Extracted data entries:
== Segment start ==
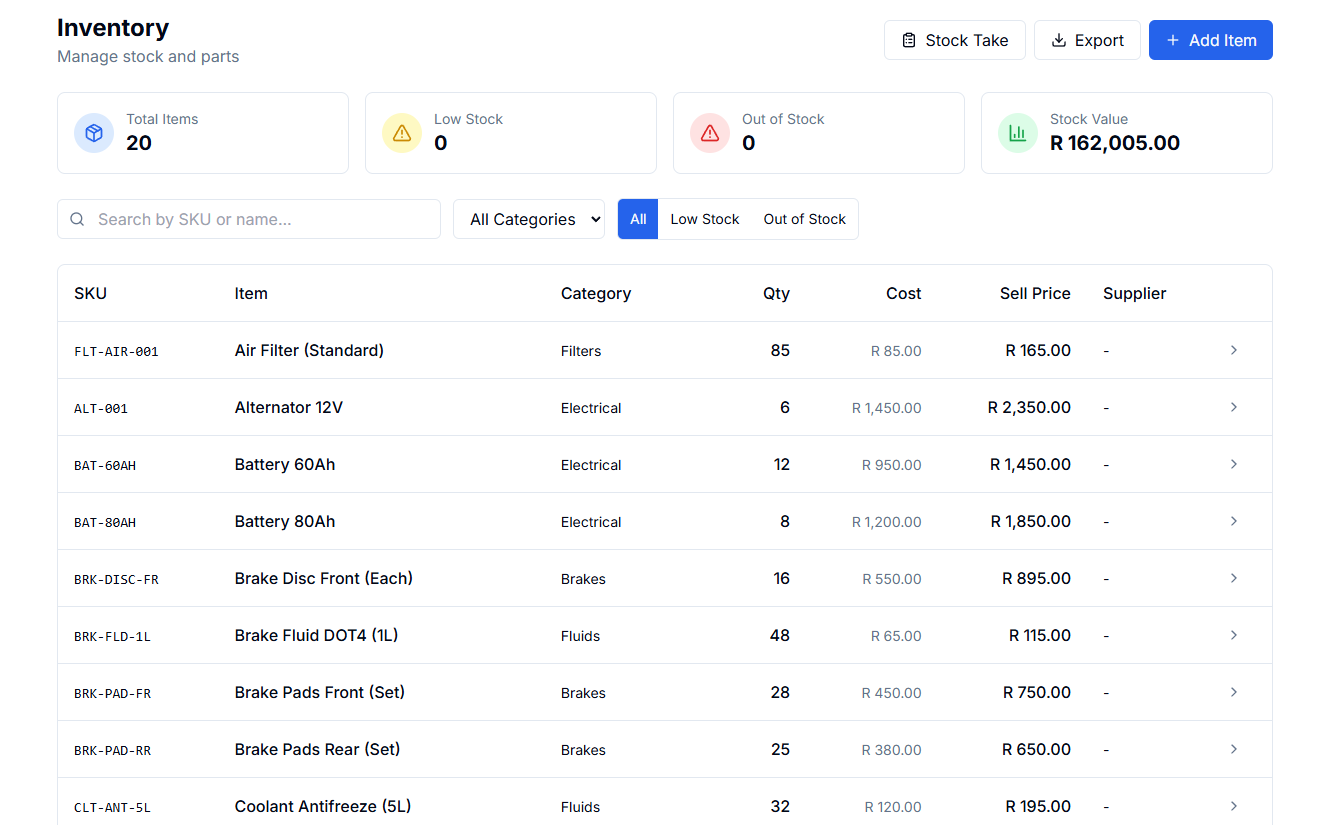The height and width of the screenshot is (825, 1323).
Task: Switch filter to Low Stock
Action: coord(704,219)
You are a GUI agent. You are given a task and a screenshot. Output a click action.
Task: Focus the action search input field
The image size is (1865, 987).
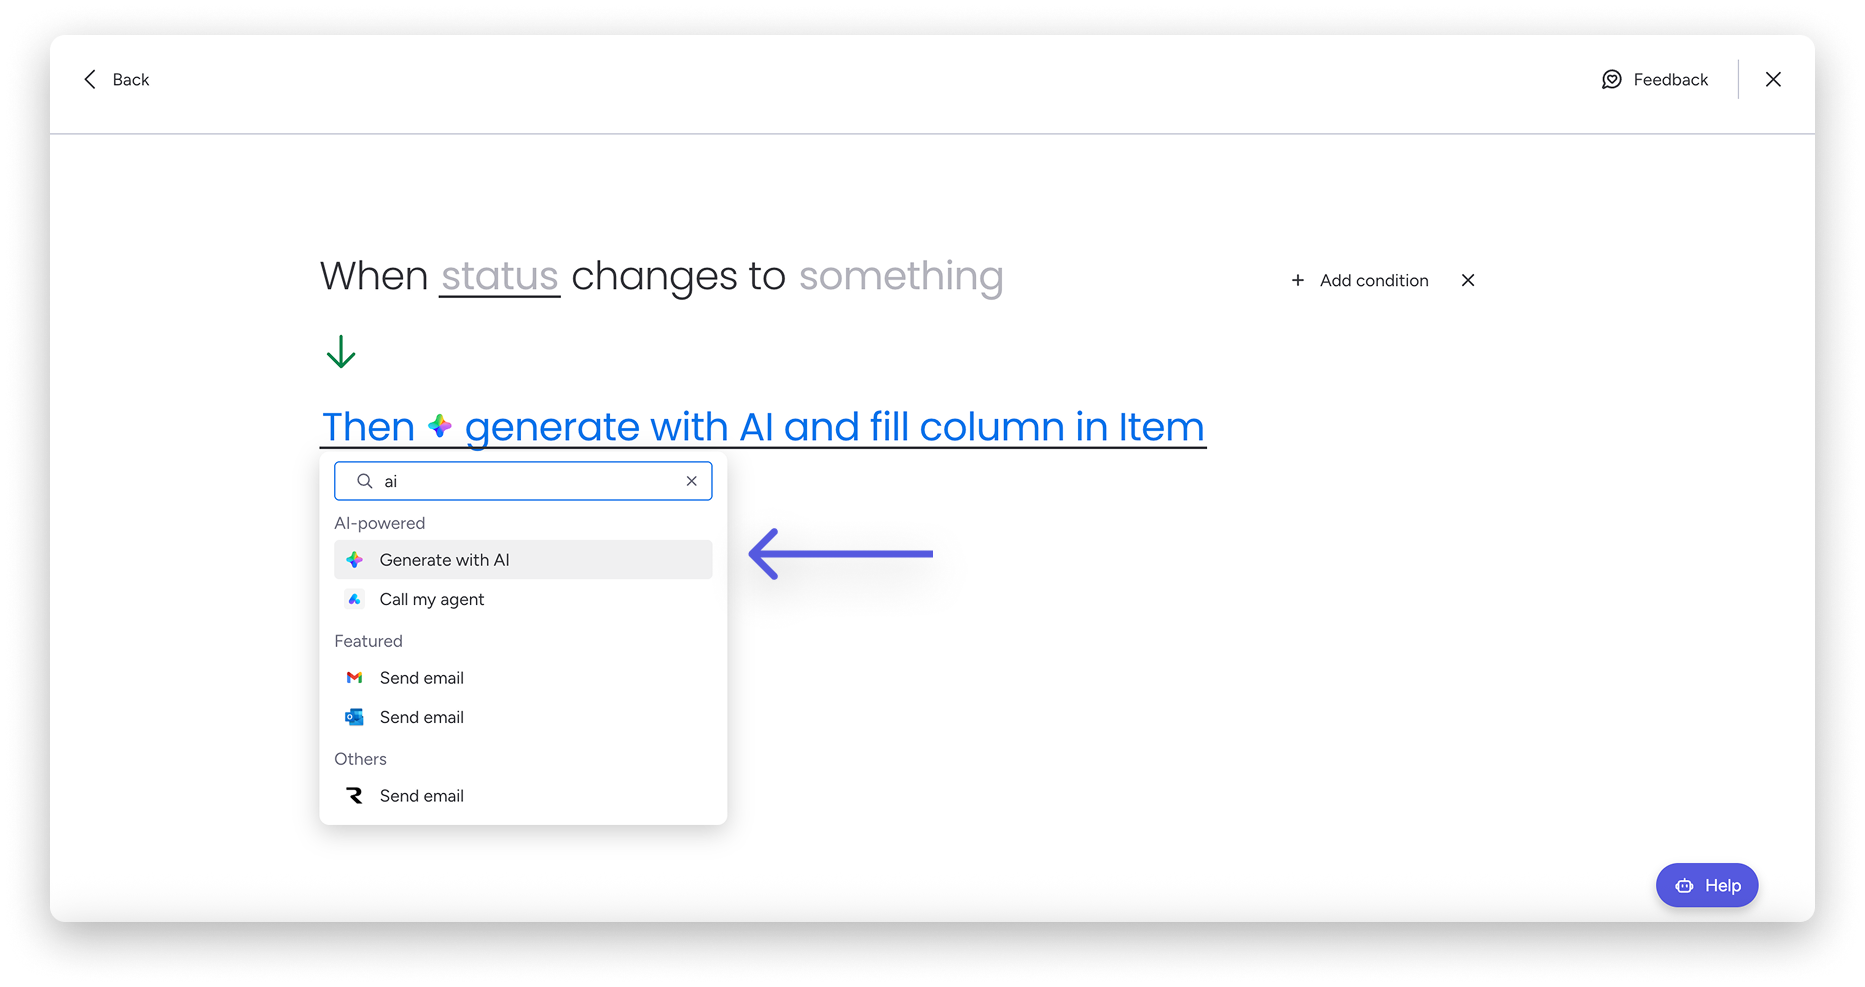pos(530,481)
== Segment end ==
Task details – Starting at the line that contains "Task: Focus the action search input field", output every line through the end of the data, both ends included, and nothing else; pictures stay out.

Exercise response –
Task: Focus the action search input field
The image size is (1865, 987).
pos(530,481)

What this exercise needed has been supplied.